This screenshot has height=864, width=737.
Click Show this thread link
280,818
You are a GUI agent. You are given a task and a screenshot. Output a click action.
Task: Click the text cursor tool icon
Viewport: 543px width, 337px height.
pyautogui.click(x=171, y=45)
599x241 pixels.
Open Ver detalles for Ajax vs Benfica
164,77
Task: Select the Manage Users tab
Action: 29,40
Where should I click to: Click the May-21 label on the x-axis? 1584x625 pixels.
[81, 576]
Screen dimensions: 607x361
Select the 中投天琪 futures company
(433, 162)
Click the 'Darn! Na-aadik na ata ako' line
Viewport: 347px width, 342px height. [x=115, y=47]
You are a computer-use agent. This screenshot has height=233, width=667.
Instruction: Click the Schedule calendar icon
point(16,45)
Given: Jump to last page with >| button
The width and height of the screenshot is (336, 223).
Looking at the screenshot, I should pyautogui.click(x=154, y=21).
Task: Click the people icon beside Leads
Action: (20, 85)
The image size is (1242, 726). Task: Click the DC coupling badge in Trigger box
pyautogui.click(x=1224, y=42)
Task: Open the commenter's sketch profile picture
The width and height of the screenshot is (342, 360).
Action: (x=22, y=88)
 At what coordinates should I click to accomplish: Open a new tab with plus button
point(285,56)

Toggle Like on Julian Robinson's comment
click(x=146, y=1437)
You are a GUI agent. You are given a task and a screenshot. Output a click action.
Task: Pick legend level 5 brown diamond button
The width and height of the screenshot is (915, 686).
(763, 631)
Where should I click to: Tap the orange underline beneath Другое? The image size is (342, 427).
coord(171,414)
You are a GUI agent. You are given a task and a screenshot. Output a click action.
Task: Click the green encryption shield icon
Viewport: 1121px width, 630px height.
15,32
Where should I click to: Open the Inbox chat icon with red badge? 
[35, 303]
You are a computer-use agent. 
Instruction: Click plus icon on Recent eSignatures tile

+---+

*ASSIGNED TASK*.
All of the entries above, written out exactly, make up the reply.

*TASK SOLUTION*.
This screenshot has height=864, width=737.
Click Show this thread link
280,818
You are a GUI agent. You are given a task and a screenshot. Output a click action.
Task: Click the text cursor tool icon
Viewport: 543px width, 337px height.
pyautogui.click(x=171, y=45)
599x241 pixels.
Open Ver detalles for Ajax vs Benfica
164,77
Task: Select the Manage Users tab
Action: 29,40
Where should I click to: Click the May-21 label on the x-axis? 1584x625 pixels.
[81, 576]
Screen dimensions: 607x361
Select the 中投天琪 futures company
(433, 162)
Click the 'Darn! Na-aadik na ata ako' line
Viewport: 347px width, 342px height. [x=115, y=47]
You are a computer-use agent. This screenshot has height=233, width=667.
Instruction: Click the Schedule calendar icon
point(16,45)
Given: Jump to last page with >| button
The width and height of the screenshot is (336, 223).
Looking at the screenshot, I should pyautogui.click(x=154, y=21).
Task: Click the people icon beside Leads
Action: (20, 85)
The image size is (1242, 726). Task: Click the DC coupling badge in Trigger box
pyautogui.click(x=1224, y=42)
Task: Open the commenter's sketch profile picture
The width and height of the screenshot is (342, 360).
Action: (x=22, y=88)
 At what coordinates should I click to accomplish: Open a new tab with plus button
point(285,56)

Toggle Like on Julian Robinson's comment
click(x=146, y=1437)
You are a GUI agent. You are given a task and a screenshot. Output a click action.
Task: Pick legend level 5 brown diamond button
The width and height of the screenshot is (915, 686).
(763, 631)
Where should I click to: Tap the orange underline beneath Другое? The image size is (342, 427).
coord(171,414)
You are a GUI agent. You are given a task and a screenshot. Output a click action.
Task: Click the green encryption shield icon
Viewport: 1121px width, 630px height.
15,32
Where should I click to: Open the Inbox chat icon with red badge? 
[35, 303]
You are a computer-use agent. 
Instruction: Click plus icon on Recent eSignatures tile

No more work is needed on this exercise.